Start of INFORMATION
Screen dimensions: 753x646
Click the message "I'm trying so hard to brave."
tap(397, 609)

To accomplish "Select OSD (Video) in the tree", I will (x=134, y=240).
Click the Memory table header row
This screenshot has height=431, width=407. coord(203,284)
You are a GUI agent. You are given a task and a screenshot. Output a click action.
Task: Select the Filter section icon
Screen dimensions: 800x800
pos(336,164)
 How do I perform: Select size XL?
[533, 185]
End of INFORMATION
Start of INFORMATION
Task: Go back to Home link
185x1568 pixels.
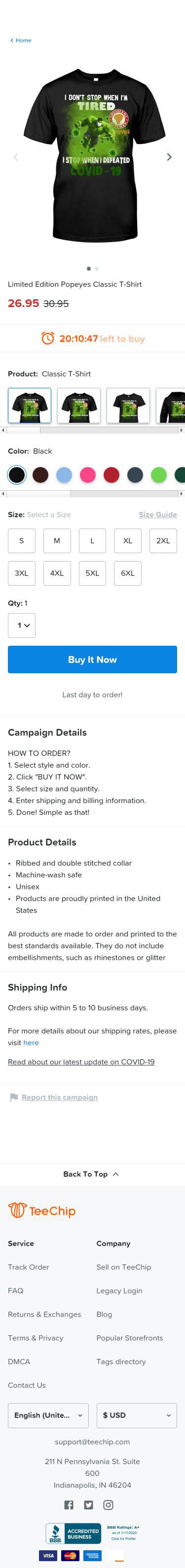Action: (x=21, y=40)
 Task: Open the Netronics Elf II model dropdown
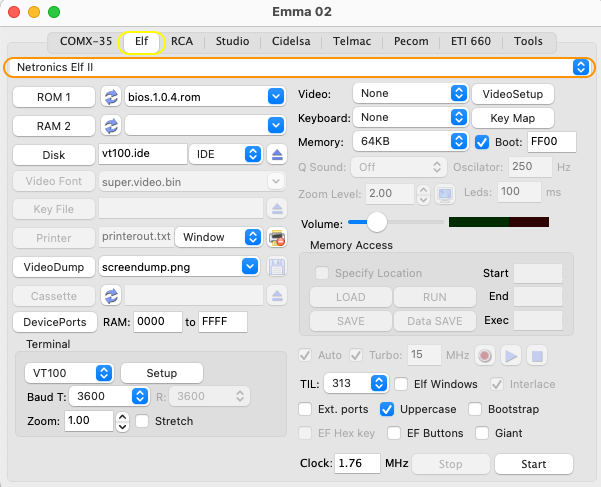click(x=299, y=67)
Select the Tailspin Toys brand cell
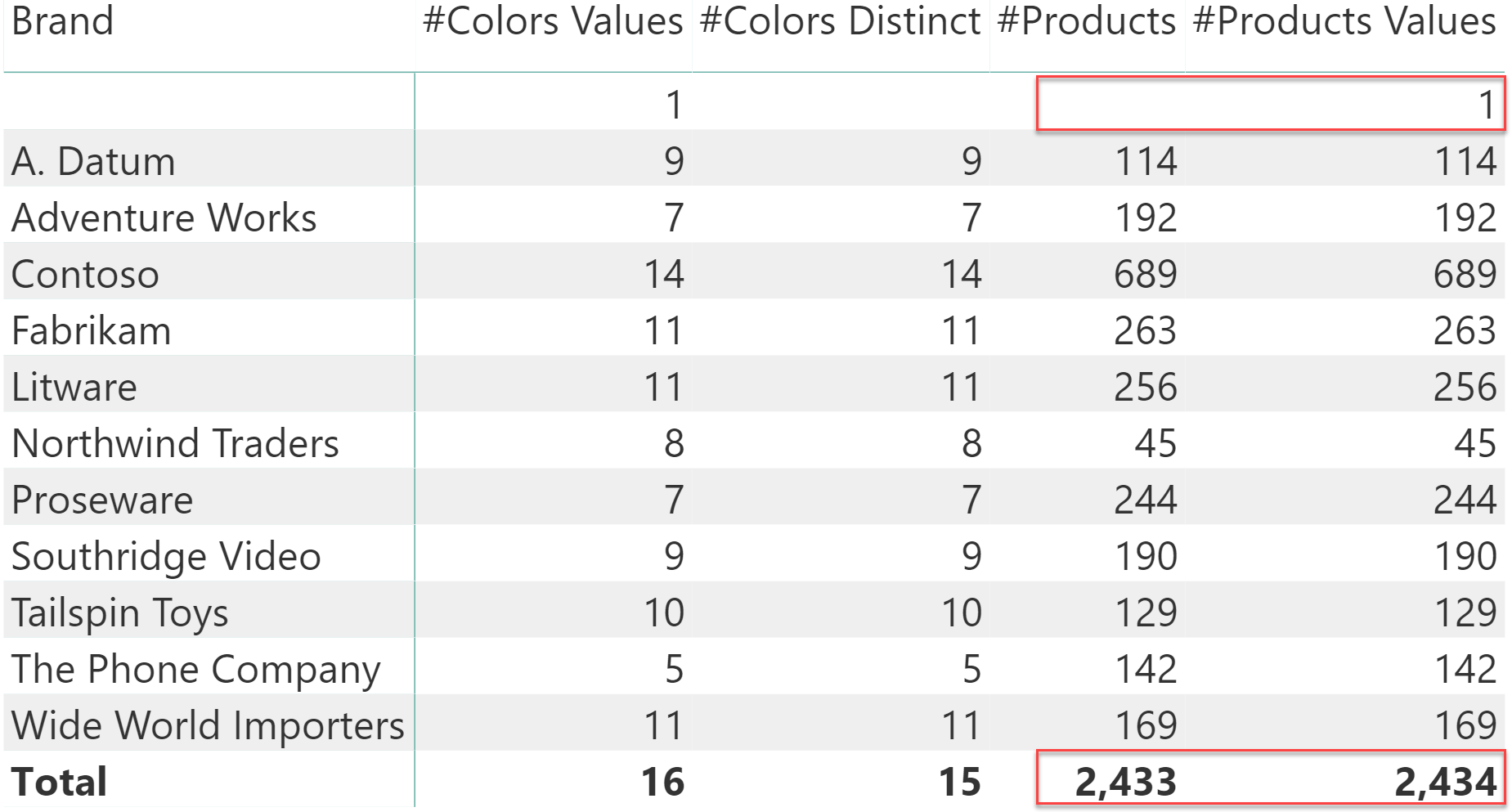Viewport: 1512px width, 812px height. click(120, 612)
End of INFORMATION
Start of INFORMATION
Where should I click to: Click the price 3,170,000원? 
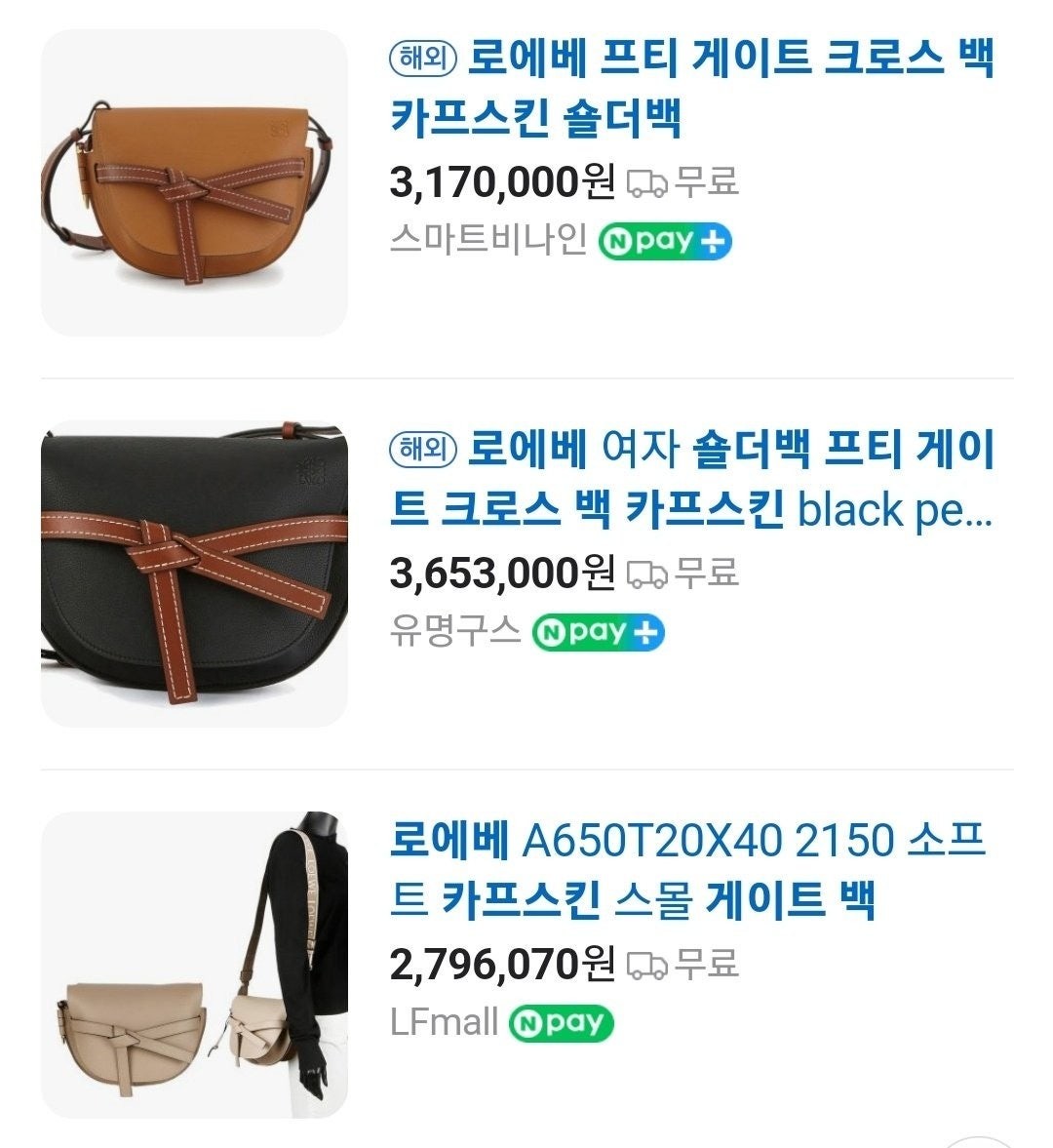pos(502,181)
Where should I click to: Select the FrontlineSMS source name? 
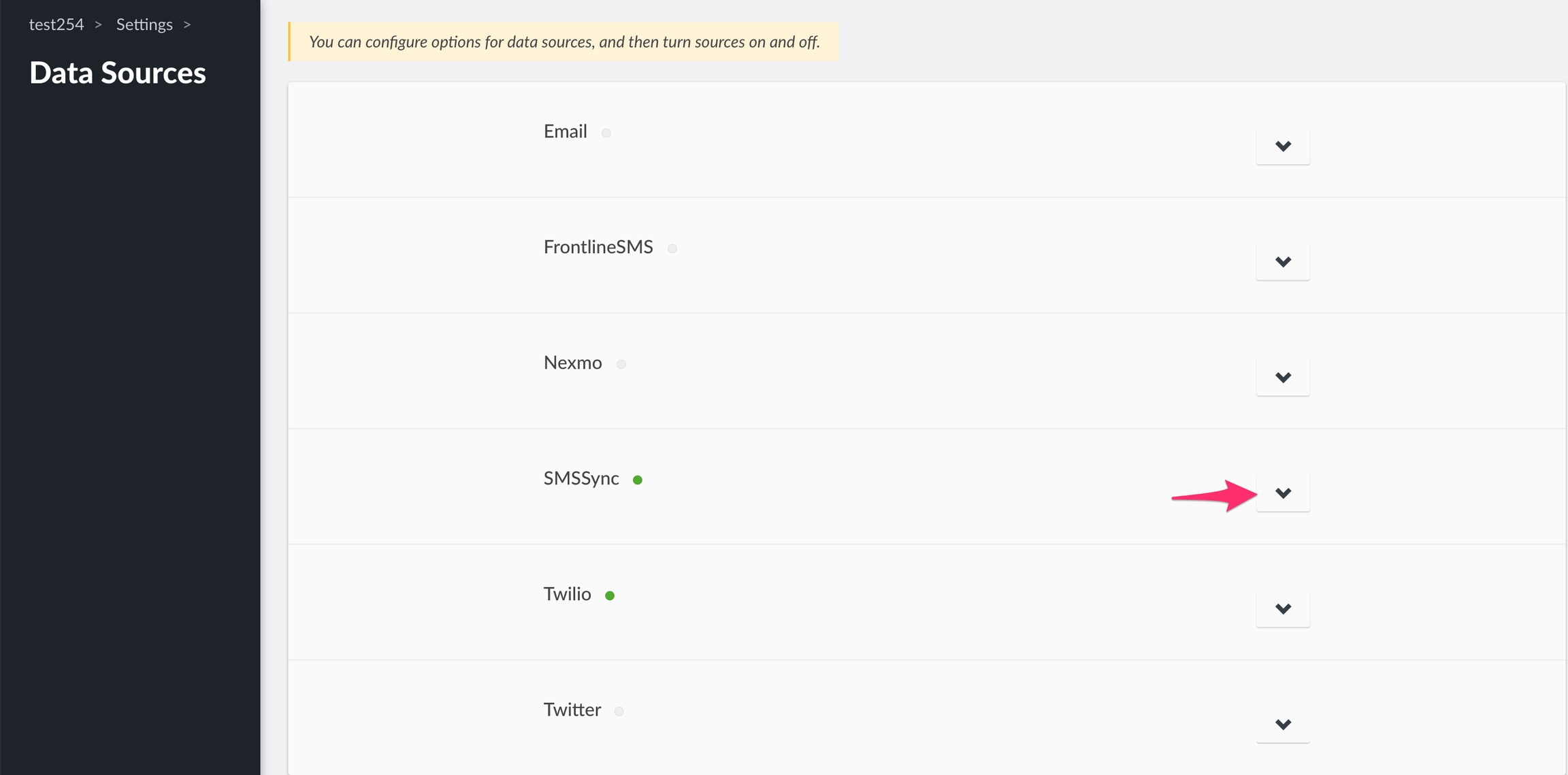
End of INFORMATION
TASK DIRECTIONS: The stretch above running from the line with "Where should I click to: Click" through the line with "Where should I click to: Select" is all you should copy, exactly, leaving out the pictures.

RESPONSE BOX:
Where should I click to: Click the price 3,170,000원? 
pos(502,181)
Where should I click to: Select the FrontlineSMS source name? 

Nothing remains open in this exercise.